Por Evandro Affonso Ferreira *

Décadas atrás escrevi miniconto em que coelho se recusa a sair da cartola do mágico: cenouras cada vez mais rareadas no circo.

Às vezes, no auge da rabugice, concluo que viver é empreitada fútil. Não é por obra do acaso que inquietudes espocam amiúde aqui, acolá. Vivo carecendo dos gestos filantrópicos da resignação. Reconheço meu desleixo: desarvoramento é congênito em mim. Viver é tropeçar tempo todo em hieróglifos – vivo enxovalhado pelas ambiguidades e suas operações alquímicas. Seja como for, mesmo aos quase setenta anos de existência, ainda não aprendi a me desprender do mundo objetivo: niilismo predomina – substancioso.
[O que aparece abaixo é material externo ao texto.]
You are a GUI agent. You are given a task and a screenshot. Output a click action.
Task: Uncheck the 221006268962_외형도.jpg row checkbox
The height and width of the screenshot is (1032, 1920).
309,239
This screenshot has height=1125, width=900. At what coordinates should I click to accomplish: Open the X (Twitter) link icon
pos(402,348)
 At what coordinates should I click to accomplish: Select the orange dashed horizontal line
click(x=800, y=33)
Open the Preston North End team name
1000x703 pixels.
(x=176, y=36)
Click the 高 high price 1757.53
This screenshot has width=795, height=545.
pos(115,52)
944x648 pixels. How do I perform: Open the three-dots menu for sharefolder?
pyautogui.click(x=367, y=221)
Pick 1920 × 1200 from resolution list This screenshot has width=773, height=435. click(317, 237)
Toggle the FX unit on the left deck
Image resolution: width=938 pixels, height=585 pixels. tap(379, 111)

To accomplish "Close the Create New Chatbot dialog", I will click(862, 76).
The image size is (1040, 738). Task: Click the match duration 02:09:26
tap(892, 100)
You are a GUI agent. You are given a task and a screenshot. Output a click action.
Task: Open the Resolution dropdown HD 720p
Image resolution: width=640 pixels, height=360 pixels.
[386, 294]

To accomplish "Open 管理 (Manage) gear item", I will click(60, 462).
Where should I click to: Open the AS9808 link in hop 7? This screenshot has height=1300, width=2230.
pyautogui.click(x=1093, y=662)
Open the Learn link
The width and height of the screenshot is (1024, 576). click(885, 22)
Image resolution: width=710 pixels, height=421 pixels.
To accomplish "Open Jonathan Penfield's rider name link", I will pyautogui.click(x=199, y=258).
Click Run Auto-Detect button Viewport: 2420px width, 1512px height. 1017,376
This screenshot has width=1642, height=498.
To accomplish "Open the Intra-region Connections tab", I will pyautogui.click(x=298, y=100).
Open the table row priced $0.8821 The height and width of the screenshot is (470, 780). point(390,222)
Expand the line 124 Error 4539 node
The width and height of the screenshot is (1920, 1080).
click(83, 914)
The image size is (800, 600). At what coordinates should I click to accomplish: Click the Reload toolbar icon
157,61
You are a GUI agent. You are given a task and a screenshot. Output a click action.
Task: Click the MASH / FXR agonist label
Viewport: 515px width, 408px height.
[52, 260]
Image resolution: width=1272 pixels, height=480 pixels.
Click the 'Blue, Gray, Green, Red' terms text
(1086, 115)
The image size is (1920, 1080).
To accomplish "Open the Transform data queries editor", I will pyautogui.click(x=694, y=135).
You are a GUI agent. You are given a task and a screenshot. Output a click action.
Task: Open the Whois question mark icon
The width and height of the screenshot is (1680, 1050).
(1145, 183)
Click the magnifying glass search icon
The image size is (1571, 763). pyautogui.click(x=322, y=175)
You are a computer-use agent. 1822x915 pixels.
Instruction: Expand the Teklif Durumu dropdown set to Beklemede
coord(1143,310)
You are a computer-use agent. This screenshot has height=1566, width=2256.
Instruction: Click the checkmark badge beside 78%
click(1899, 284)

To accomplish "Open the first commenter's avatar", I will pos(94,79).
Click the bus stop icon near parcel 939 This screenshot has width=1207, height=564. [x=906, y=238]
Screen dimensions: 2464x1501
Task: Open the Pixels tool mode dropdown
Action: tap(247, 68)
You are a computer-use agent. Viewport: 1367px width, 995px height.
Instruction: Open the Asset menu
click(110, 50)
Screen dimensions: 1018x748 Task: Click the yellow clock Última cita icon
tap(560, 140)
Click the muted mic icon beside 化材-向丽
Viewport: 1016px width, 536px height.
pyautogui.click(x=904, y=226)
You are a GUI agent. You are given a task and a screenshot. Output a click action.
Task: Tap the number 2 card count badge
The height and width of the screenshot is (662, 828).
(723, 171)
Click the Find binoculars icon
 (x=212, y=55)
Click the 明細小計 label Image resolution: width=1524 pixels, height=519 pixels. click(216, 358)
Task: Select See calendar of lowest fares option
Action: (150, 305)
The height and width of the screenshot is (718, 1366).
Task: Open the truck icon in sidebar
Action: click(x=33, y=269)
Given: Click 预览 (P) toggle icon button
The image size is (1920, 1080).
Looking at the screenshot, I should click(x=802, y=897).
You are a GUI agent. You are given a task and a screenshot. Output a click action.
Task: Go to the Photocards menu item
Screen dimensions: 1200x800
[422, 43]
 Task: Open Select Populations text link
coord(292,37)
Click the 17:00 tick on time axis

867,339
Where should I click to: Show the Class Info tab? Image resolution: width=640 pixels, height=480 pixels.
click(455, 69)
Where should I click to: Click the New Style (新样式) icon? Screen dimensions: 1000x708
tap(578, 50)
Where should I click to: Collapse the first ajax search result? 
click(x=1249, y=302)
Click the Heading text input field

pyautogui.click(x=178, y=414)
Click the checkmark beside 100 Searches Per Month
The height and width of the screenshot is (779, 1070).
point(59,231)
Inveja danada daqueles que se elevam à contemplação intelectual das idéias, alcançando-a numa espécie de êxtase que não dura mais que um piscar de olhos. Etienne Gilson disse que Platão e Plotino alcançaram.

Posso jeito nenhum deixar minhas palavras se fazerem sinuosas feito as ruas por onde ando.

Não sou escritor digno de respeito: ainda não fui plagiado.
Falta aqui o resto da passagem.